» Source material

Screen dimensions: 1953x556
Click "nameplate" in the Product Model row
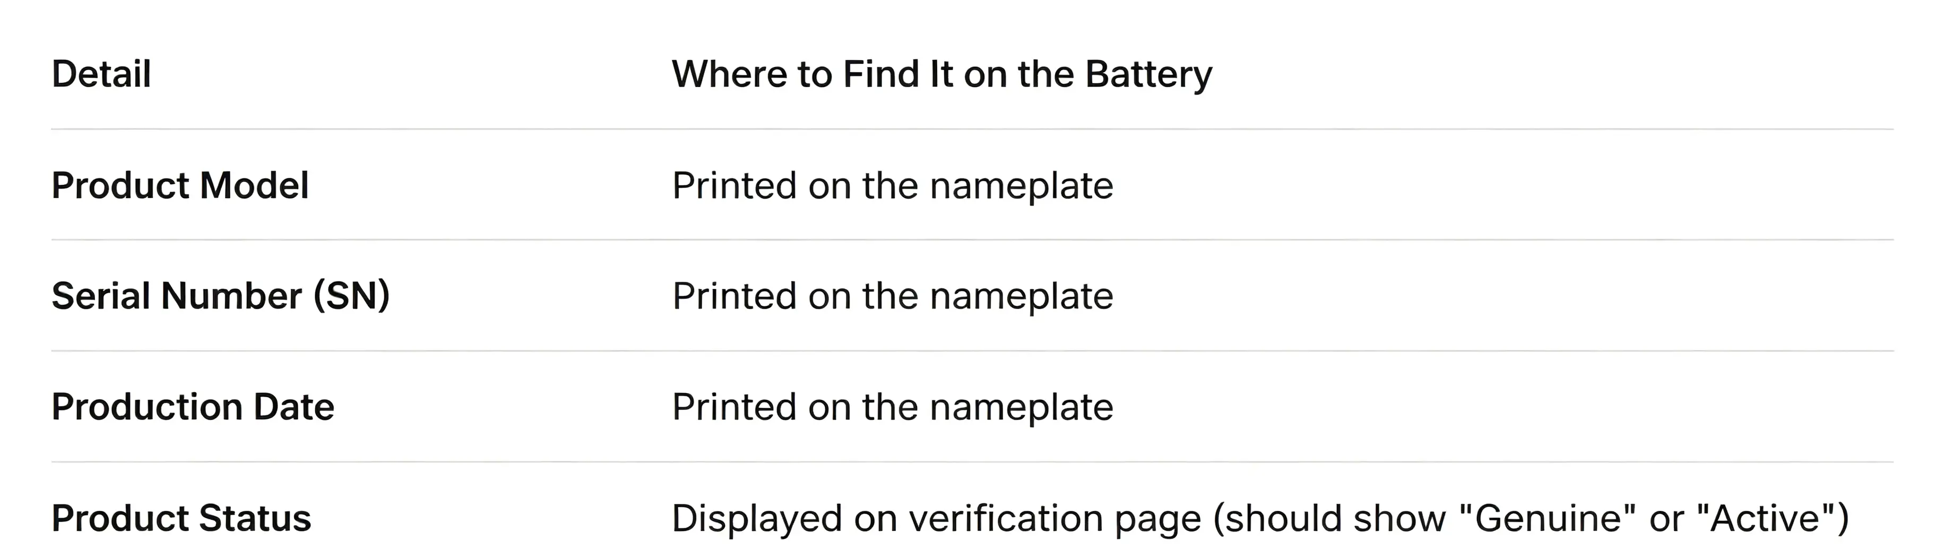(1022, 187)
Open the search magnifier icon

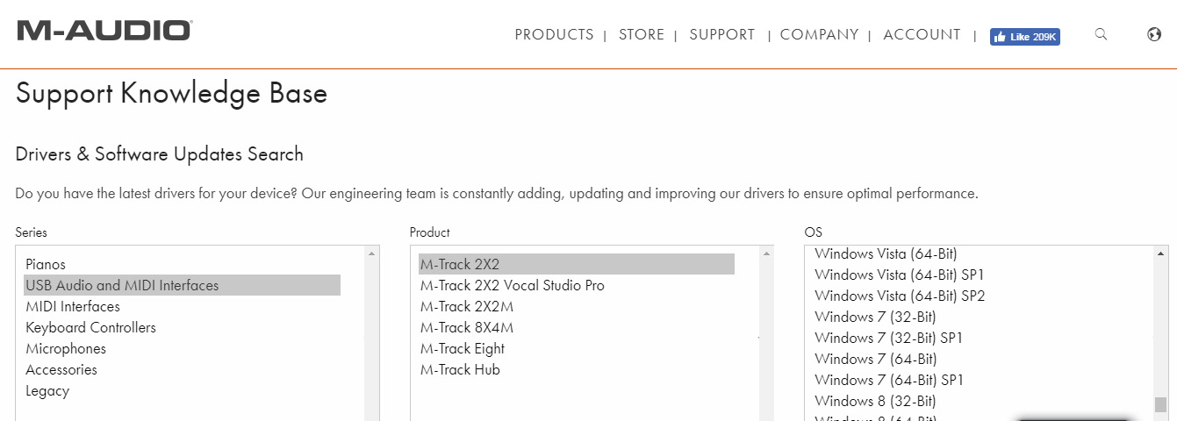[1101, 34]
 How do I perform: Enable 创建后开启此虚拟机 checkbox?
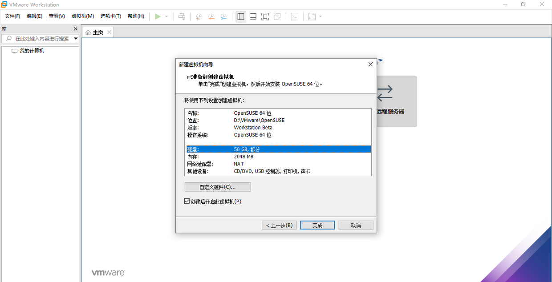tap(187, 201)
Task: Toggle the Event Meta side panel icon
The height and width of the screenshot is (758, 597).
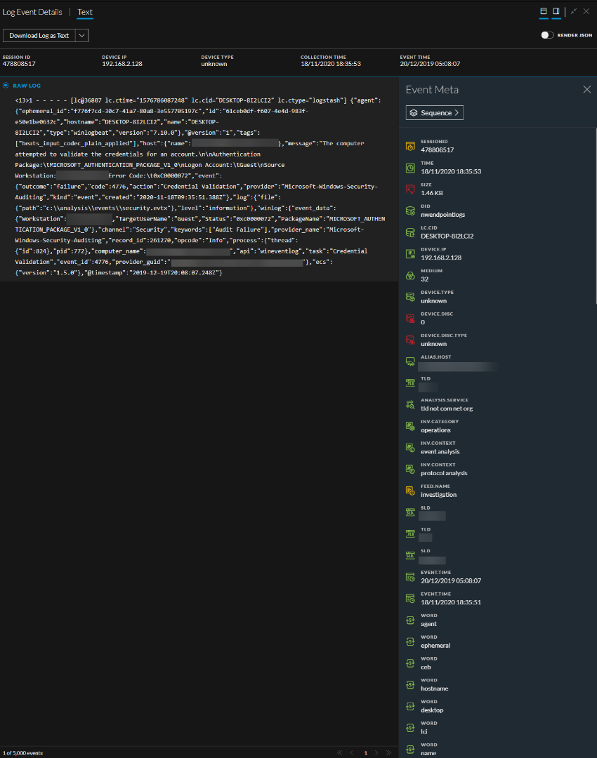Action: (556, 11)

» Exercise
Leave the pictures out and output all of the data verbatim.

» Written reply
Screen dimensions: 1953x556
Click "nameplate" in the Product Model row
(1022, 187)
Open the search magnifier icon

[1101, 34]
 How do I perform: Enable 创建后开启此虚拟机 checkbox?
tap(187, 201)
Task: Toggle the Event Meta side panel icon
The height and width of the screenshot is (758, 597).
Action: (556, 11)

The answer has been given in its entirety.